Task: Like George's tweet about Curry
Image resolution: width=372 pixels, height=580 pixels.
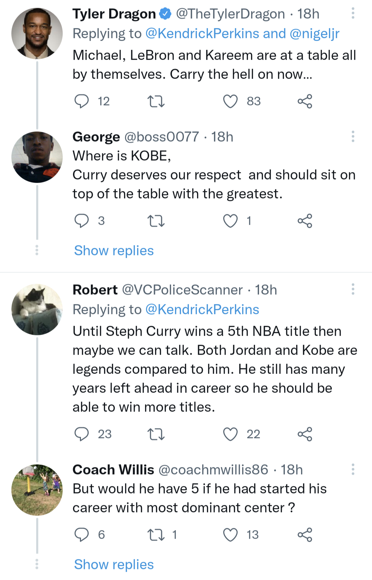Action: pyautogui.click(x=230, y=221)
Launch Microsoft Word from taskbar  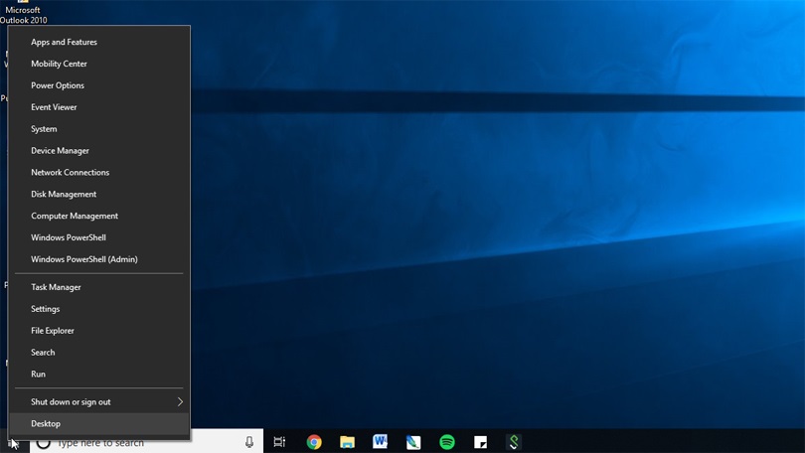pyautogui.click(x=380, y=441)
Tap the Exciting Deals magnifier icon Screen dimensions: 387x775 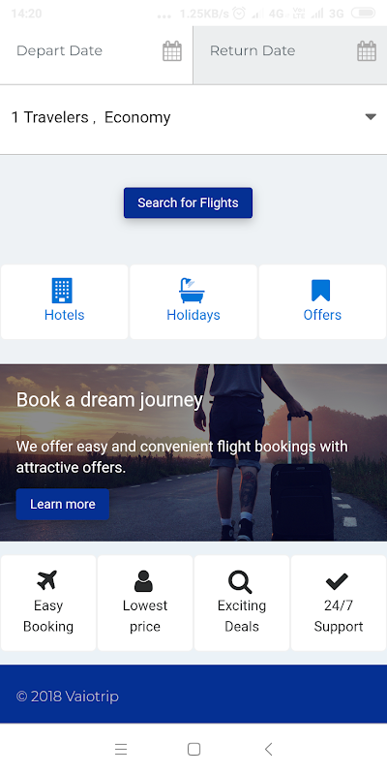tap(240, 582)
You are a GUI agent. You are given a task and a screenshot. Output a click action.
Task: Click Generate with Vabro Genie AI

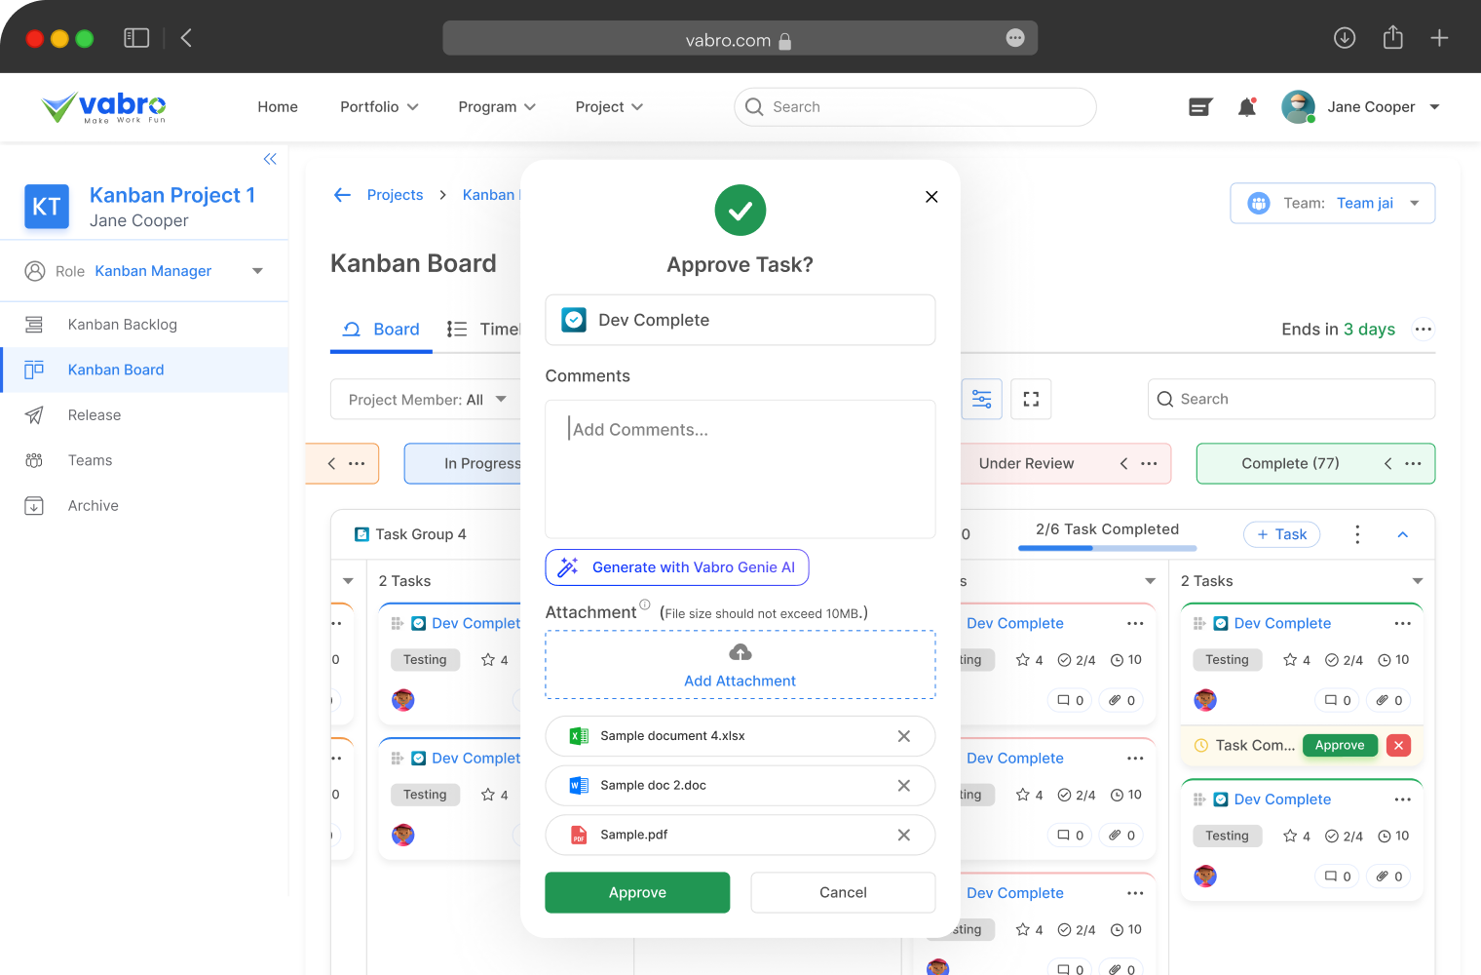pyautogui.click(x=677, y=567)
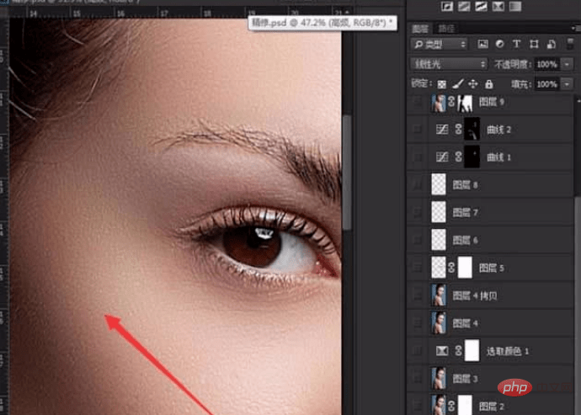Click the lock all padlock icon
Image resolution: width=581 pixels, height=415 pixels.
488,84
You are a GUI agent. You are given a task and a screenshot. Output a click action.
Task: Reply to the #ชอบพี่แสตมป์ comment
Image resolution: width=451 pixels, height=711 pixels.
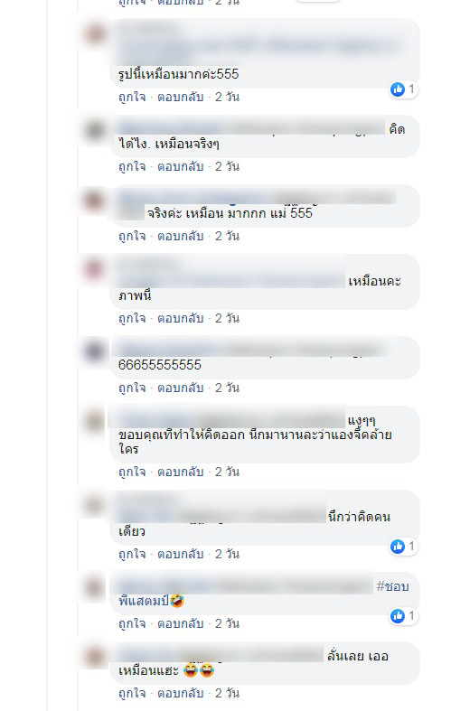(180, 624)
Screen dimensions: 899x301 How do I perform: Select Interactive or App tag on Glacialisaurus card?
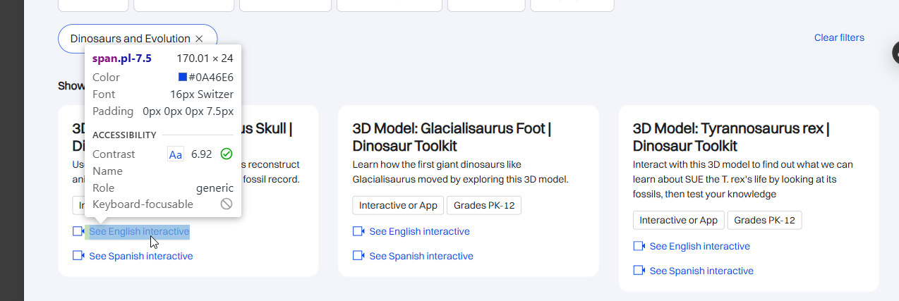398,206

......

## Task details
The lines from the one containing "Screen dimensions: 899x301" through the end of the data above are to be copied exactly, both ends included, and pictures are to be omitted.

## Answer area
Screen dimensions: 899x301 How do I perform: Select Interactive or App tag on Glacialisaurus card?
398,206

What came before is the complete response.